EXCERPT PROVIDED:
◇ ◇ ◇ ◇

Bill Gates Tops Steve Jobs in Political Donations; Microsoft Outspends Apple Inside the Beltway

There was a time when Bill Gates wouldn't deign to politick. He was a successful software salesman who didn't need to grease palms or seek government largesse. His company and employees donated a mere $251,474 during the 1996 federal election cycle, for example. Then came 1998, the beginning of Microsoft's anti-trust battle with the feds, followed by Gates' cry for help.

An army of lawyers, lobbyists, and pols responded, lured by the smell of real money. When the action was settled in 2001 after MS agreed to share some of its system secrets, the company had become a Beltway player. From 1998 through 2010, MS donated more than $20 million to presidential and other federal candidates. Its lobbying investment rose from a negligible amount in the mid-1990s to $9 million annually.

And the beat goes on. Today Microsoft's lobbying core tops 100, according to a new study, and its insider politicking has left chief rival Apple, for one, in the dust, with Gates personally outspending Apple CEO Steve Jobs.

◇ ◇ ◇ ◇

[Data on locating visible targets]
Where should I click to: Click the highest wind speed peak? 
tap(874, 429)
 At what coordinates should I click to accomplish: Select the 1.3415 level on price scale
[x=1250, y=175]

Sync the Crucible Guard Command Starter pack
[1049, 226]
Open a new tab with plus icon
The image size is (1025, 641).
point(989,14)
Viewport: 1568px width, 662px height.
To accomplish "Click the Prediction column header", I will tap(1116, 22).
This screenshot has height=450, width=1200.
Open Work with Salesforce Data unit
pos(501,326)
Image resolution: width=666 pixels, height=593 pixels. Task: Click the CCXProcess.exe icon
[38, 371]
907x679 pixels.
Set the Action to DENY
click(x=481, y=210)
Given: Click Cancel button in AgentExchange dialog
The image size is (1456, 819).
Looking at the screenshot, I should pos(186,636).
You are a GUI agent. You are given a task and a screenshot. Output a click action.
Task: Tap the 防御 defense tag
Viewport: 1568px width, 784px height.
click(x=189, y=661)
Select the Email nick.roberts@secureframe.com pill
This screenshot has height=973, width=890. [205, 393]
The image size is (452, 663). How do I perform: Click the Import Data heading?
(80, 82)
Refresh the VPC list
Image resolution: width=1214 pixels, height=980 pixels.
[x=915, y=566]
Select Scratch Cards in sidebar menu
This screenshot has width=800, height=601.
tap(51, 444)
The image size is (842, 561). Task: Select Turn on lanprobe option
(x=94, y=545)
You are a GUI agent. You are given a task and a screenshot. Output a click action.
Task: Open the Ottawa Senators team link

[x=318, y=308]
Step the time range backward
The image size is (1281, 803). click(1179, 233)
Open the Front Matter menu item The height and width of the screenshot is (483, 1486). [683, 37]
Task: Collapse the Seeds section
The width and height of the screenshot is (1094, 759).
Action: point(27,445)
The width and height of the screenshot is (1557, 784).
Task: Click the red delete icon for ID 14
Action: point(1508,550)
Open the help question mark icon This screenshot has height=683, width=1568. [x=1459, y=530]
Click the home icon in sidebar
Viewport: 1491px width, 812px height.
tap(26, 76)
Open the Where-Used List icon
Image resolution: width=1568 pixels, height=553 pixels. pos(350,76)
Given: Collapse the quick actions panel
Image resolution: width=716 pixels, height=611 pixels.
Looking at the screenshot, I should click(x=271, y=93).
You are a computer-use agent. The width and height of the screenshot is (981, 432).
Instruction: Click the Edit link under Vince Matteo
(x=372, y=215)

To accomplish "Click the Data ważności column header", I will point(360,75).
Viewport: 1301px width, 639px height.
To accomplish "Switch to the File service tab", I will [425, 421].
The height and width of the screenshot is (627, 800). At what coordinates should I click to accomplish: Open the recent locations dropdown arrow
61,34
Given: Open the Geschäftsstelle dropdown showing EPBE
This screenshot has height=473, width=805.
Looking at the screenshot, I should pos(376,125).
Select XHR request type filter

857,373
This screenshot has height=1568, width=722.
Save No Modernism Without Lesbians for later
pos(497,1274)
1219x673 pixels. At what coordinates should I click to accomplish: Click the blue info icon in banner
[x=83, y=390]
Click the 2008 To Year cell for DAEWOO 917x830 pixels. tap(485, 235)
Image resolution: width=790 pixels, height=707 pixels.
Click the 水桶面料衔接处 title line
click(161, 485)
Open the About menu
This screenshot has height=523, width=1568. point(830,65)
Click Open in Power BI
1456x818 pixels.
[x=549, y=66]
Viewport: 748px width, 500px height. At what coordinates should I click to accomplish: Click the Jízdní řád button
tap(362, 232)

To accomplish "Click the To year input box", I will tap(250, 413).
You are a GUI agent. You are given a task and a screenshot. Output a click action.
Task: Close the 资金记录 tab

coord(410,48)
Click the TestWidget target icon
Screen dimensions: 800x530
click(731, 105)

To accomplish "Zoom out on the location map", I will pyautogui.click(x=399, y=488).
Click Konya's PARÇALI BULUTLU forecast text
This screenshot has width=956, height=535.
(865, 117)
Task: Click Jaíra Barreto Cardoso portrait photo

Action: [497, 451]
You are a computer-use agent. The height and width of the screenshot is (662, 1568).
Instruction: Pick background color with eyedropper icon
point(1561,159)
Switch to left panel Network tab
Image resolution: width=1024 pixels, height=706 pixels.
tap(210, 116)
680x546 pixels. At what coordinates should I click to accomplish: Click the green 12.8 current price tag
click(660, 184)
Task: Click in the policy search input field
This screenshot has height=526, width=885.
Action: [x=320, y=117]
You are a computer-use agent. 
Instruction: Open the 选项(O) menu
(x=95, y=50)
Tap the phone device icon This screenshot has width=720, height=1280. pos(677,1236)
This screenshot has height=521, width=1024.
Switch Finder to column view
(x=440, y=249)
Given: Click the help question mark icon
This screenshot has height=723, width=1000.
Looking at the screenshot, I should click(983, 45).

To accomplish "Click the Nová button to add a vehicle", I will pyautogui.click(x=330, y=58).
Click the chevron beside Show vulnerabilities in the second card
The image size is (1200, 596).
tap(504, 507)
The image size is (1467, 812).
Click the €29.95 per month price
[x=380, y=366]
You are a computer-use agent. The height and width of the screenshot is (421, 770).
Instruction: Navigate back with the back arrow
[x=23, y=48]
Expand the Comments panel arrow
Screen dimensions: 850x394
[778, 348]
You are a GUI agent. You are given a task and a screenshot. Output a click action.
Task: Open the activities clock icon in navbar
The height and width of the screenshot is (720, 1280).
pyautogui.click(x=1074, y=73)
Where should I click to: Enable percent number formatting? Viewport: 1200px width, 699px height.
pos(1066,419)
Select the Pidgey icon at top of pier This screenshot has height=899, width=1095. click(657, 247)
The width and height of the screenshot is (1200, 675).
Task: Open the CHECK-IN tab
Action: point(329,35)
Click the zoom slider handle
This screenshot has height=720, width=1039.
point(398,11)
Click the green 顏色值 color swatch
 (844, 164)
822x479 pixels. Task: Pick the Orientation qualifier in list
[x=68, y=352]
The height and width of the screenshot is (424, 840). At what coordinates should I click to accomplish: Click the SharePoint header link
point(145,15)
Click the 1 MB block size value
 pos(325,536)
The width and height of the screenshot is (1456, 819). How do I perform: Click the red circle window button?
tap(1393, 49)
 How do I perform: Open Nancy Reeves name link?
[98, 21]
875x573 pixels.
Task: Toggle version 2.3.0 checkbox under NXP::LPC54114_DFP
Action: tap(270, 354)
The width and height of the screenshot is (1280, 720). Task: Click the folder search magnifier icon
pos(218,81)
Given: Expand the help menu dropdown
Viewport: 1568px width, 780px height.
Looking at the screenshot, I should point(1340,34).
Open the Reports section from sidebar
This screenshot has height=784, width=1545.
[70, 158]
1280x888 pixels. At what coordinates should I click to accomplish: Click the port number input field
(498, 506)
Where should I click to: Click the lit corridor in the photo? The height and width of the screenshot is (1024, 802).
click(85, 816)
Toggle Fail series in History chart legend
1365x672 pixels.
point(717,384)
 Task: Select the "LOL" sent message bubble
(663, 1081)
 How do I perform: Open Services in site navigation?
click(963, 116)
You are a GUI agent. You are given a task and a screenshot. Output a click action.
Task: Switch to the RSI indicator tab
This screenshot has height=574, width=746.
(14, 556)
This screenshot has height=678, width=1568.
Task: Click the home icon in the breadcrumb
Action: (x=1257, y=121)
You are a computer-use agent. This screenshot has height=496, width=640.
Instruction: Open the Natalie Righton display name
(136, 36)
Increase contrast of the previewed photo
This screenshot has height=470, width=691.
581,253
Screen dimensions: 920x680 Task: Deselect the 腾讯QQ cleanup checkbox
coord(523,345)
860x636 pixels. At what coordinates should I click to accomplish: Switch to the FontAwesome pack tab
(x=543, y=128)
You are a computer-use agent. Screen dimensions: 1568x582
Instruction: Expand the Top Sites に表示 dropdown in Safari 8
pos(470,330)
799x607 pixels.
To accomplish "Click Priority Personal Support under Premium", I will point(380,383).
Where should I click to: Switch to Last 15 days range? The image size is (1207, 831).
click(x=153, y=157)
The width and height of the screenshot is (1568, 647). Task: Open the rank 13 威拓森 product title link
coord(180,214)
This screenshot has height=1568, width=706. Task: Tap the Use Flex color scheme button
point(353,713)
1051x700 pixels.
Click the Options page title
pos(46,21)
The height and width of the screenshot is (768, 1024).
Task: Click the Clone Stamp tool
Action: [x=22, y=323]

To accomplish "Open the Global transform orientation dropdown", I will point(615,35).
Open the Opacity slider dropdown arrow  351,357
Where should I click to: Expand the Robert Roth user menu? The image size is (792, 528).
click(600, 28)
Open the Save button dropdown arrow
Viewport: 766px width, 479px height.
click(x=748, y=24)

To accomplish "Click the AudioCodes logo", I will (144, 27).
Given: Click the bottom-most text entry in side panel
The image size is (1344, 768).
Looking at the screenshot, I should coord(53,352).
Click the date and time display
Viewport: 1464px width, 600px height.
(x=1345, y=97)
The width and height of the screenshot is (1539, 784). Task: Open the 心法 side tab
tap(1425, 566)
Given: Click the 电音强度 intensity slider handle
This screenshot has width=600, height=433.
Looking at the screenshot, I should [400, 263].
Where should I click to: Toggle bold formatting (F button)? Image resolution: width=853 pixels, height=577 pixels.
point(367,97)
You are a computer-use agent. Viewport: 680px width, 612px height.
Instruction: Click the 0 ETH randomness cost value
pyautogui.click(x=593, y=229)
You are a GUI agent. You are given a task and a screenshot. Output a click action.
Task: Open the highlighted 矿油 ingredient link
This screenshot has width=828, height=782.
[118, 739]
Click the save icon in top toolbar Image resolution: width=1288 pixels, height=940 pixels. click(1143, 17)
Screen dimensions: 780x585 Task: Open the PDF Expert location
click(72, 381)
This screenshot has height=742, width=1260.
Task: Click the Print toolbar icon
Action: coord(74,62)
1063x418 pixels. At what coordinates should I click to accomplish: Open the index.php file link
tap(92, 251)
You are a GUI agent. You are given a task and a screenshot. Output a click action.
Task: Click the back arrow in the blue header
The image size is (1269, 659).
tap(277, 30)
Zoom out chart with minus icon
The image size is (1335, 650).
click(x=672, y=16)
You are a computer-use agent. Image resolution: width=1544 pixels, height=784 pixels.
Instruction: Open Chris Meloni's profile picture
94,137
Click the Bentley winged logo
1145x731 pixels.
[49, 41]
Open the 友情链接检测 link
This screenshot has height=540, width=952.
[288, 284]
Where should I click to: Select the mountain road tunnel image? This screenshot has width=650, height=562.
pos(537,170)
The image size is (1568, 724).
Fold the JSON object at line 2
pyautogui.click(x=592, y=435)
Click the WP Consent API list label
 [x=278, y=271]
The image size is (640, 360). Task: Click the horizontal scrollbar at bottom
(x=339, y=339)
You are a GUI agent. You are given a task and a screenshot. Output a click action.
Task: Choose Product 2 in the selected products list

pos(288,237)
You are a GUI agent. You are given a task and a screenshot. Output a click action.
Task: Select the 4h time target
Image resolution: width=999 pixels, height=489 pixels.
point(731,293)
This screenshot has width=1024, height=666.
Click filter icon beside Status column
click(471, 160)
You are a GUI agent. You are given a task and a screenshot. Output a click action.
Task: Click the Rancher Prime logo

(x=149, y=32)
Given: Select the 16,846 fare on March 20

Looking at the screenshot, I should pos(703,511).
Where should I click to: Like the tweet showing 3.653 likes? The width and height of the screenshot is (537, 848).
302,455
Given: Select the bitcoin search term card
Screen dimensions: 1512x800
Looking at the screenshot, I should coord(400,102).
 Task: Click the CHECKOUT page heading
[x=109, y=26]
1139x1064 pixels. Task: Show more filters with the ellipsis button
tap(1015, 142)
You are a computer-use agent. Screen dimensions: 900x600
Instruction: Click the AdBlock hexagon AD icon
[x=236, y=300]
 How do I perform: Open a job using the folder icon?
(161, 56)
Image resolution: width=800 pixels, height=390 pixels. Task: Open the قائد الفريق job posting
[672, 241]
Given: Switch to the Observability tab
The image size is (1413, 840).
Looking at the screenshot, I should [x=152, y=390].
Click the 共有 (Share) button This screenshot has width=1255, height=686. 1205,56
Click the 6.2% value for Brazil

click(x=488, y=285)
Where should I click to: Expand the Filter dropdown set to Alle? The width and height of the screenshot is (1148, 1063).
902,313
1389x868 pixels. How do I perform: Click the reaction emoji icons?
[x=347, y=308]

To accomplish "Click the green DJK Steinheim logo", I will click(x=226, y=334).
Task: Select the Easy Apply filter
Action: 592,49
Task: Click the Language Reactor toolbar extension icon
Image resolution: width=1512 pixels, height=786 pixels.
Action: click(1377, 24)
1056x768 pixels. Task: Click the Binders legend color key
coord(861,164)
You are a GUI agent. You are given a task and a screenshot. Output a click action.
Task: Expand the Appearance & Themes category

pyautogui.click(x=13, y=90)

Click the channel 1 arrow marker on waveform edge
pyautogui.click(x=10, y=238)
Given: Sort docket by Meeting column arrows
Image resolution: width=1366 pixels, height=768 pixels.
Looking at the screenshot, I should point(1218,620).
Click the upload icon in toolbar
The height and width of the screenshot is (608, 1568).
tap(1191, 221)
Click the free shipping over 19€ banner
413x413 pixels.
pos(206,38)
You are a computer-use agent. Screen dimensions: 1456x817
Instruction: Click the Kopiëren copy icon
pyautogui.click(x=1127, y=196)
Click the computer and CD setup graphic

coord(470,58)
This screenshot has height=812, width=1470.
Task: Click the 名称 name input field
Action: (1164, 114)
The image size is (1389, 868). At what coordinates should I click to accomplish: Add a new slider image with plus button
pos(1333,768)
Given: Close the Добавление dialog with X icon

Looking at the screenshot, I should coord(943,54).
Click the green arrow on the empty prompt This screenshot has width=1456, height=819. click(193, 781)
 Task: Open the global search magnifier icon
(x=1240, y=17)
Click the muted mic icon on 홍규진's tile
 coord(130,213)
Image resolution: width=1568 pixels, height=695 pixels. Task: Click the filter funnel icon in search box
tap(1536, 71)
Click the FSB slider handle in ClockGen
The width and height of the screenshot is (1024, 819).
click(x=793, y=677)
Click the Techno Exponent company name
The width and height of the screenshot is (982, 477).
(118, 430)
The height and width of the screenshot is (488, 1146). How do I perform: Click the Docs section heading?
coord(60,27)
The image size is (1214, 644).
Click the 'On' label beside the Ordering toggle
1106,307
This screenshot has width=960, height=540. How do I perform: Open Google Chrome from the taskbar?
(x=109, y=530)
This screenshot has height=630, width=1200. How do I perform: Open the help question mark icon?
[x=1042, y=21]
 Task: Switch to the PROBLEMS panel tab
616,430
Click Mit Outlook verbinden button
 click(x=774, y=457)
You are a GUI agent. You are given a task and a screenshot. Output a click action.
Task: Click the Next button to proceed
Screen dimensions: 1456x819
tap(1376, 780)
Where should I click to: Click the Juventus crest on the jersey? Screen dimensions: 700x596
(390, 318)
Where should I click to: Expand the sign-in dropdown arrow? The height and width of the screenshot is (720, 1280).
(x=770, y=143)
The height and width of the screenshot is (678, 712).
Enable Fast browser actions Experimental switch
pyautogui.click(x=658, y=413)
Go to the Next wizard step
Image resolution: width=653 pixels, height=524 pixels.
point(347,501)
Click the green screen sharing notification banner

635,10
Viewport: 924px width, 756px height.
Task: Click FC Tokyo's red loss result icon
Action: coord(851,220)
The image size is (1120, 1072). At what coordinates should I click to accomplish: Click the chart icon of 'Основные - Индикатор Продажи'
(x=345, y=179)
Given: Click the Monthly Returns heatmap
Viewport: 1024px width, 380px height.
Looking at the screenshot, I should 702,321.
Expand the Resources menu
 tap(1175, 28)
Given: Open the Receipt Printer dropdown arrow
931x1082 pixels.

◇ ◇ ◇ ◇

ACTIONS TO TAKE:
1. Write out the stretch of the article on Microsoft's political spending from "Bill Gates Tops" through "cry for help.".
2. Extend the article on Microsoft's and Apple's political spending, picking up right after its final sentence.
The records aren't required for anything here.

ANSWERS TO THE PROBLEMS:
1.
Bill Gates Tops Steve Jobs in Political Donations; Microsoft Outspends Apple Inside the Beltway

There was a time when Bill Gates wouldn't deign to politick. He was a successful software salesman who didn't need to grease palms or seek government largesse. His company and employees donated a mere $251,474 during the 1996 federal election cycle, for example. Then came 1998, the beginning of Microsoft's anti-trust battle with the feds, followed by Gates' cry for help.

2.
A spending analysis of the two electronic honchos by D.C. money watchdog Center for Responsive Politics gives the donor trophy to Gates. In the last decade, the richest man in Medina gave $442,000 to national candidates, while Jobs gave $254,000. (His wife Laurene Powell Jobs, however, donated more than $502,915 federally, while Melinda Gates was down for only $68,000).

Most of Gates' contributions--$192,000--went to Republicans. All of Jobs' donations went to Democrats.

Apple had about 16 registered lobbyists on the books during the first three quarters of 2010, CRP found. A high percentage passed through the D.C. revolving door--14 of 16 cashing in on connections made in previous positions working for the federal government. But Microsoft hired 103 lobbyists during the first nine months of 2010, 83 of whom have previous federal government experience.

The study notes that lawmakers--as individual consumers and stockholders--have a business liking for MS. More of them personally purchased more holdings in Microsoft than in Apple in every year since 2004, though Apple is making a comeback.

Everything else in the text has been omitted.